Real ID Was a Real Mistake and Congress Should Scrap It at Last
Real ID is plainly irrelevant to the nation’s security.
When the time came to renew my driver’s license earlier this year, the Massachusetts Registry of Motor Vehicles gave me two options. If I submitted an online application along with the $50 renewal fee, a standard license good for five more years would be mailed to me. But if I wanted a security-enhanced driver’s license that would comply with the Real ID Act, I would have to make an appointment and show up at a Registry office in person. The RMV reminded me that as of May 3, 2023, a Real ID would be required in order to fly from a US airport. Even so, I chose the online option. If Real IDs become mandatory at airports next year, I figured, I would just use my passport as identification instead of a driver’s license. But I was pretty sure nothing would become mandatory next spring.

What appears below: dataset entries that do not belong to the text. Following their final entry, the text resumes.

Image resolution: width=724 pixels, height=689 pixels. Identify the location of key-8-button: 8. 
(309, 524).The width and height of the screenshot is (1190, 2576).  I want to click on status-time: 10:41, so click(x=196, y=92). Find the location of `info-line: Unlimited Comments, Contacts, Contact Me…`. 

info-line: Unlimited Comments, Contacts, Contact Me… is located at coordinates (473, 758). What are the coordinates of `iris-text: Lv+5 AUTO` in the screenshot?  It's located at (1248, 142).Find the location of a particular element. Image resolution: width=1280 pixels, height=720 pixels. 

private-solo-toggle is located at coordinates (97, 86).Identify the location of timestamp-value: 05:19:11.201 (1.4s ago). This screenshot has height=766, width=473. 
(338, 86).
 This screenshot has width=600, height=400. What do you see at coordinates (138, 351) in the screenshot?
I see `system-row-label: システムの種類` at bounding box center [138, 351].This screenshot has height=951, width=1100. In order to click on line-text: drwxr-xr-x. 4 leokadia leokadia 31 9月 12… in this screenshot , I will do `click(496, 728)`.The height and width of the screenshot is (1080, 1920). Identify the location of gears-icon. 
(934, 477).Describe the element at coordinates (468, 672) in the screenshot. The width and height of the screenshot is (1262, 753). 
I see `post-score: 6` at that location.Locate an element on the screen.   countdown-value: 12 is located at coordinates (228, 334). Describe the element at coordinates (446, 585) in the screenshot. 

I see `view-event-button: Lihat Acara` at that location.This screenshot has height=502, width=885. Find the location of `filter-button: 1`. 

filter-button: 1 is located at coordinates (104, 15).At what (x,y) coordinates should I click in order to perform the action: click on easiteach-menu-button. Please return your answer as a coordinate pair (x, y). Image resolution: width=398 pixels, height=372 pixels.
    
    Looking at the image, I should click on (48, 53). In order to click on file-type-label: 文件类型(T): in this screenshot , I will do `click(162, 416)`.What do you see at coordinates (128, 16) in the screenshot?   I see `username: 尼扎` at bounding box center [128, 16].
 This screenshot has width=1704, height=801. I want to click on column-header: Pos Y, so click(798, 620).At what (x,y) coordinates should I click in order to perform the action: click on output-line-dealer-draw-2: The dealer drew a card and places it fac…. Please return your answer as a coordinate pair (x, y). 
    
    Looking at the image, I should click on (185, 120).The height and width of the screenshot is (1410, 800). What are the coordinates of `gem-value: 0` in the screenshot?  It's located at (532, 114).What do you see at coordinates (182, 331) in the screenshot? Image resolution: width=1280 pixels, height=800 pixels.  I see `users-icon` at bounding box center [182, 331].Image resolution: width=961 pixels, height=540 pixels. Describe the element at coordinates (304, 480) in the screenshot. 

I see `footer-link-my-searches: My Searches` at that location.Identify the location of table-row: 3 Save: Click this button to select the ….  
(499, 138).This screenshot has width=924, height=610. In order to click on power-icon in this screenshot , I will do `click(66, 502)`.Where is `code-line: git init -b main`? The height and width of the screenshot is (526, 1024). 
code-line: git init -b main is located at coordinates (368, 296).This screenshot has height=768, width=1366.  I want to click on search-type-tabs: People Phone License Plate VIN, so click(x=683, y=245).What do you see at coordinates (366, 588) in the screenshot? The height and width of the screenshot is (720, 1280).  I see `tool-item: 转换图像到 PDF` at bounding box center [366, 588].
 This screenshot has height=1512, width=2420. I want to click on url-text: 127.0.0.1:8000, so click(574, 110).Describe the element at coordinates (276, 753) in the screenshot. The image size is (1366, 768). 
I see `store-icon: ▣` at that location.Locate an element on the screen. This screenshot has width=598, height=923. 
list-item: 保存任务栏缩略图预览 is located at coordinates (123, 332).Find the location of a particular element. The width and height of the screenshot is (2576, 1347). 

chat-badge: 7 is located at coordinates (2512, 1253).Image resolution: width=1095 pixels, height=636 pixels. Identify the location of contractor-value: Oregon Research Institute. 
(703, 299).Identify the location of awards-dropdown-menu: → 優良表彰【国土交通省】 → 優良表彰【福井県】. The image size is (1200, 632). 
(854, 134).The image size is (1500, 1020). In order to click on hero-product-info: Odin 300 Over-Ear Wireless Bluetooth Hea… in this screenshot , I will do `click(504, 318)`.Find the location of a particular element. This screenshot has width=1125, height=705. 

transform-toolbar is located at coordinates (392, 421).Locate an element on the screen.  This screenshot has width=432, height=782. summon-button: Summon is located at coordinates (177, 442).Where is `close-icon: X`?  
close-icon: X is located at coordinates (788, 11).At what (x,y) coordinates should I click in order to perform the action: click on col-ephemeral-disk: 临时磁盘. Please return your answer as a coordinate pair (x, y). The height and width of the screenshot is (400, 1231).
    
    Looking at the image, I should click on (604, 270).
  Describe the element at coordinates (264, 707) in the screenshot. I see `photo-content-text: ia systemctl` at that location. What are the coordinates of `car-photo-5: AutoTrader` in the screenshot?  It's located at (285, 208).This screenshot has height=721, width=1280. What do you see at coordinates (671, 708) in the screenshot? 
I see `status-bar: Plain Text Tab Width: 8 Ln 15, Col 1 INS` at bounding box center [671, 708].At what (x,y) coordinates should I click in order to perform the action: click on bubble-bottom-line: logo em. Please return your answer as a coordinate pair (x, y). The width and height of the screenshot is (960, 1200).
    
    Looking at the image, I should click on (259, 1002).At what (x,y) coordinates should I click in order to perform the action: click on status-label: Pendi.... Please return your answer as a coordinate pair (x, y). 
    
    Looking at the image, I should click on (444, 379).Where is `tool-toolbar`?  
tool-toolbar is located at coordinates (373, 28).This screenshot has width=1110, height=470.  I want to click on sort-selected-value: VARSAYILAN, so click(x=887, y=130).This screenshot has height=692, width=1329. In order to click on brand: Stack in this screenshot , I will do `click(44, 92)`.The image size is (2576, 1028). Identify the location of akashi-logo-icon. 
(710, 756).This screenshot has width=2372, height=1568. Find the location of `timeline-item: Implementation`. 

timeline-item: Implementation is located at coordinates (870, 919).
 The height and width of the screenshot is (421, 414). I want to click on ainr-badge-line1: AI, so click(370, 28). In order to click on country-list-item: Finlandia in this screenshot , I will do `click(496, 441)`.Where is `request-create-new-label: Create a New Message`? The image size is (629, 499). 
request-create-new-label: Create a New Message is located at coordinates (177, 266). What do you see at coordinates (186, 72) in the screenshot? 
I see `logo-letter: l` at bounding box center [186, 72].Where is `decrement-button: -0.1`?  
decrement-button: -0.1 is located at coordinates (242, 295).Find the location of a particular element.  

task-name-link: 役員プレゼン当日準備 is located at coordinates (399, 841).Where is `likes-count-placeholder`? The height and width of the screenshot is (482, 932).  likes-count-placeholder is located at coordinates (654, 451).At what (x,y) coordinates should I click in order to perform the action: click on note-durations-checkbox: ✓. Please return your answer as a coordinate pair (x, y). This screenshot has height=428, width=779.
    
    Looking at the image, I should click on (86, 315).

Sure enough, the Department of Homeland Security announced this month that enforcement of the Real ID law would be delayed until May 7, 2025. It wasn’t the first time the deadline was extended; it almost certainly won’t be the last.
Congress passed the Real ID Act in 2005. It was one of a series of reforms recommended by the 9/11 Commission, which recommended that the federal government “set standards for the issuance of sources of identification, such as driver’s licenses.” The law was originally scheduled to take effect on May 11, 2008, at which point airports were to accept only identification that met the new standards. But that deadline has been pushed back at least seven times. All these years later, only 43 percent of driver’s licenses are Real ID-compliant.
The government claims that COVID-related backlogs made the latest delay necessary, but the real reason the law has been held up for so long is that numerous states, organizations, and activists from both sides of the political aisle have steadily resisted it. There is broad opposition to the creation of an immense national database linking all driver’s licenses, which would effectively impose something alien to our system of civil liberties: a national ID card.
“If fully implemented, the law would facilitate the tracking of data on individuals and bring government into the very center of every citizen’s life,” warns the American Civil Liberties Union. Real ID would make Americans’ personal information available to a vast network of federal, state, and local officials — an irresistible lure to overreaching government snoops, to say nothing of a mother lode for identity thieves. Even worse, the requirement that all driver’s licenses and ID cards have an unencrypted barcode puts that personal information within the grasp of anyone with an electronic scanner.
In authoritarian countries, it is taken for granted that citizens must always have their identification forms with them and that governments have a presumptive right to demand information about any individual at any time. That is not the American way. Here, the presumption is that the national government does not have an automatic claim to personal information and may not track individuals at will without probable cause to suspect wrongdoing.
As a terrorist-catching tool, Real ID has always been useless: Driver’s licenses and identification cards are of no use in fingering terrorists who haven’t already been spotted as threats. But as a vehicle for expanding government intrusiveness and control, Real ID is ideal. “The day would not be far off,” wrote cybersecurity and surveillance expert Jim Harper, a former congressional committee counsel and senior fellow at the Cato Institute, “when a national ID is required for picking up prescriptions, purchasing guns and ammunition, paying by credit card, booking air travel, and reserving hotel stays, to name just a few types of transactions the federal government might regulate.” Again: That may be normal in some societies, but it cuts sharply against the grain in ours.
It has been more than two decades since 9/11. The still-unenforced Real ID Act is almost 18 years old. Those who once believed that the law was needed to prevent air-travel terrorism by rigorously identifying fliers know better now. Real ID is plainly irrelevant to the nation’s security. Enacting the law was a mistake, and it’s time Congress scrapped it.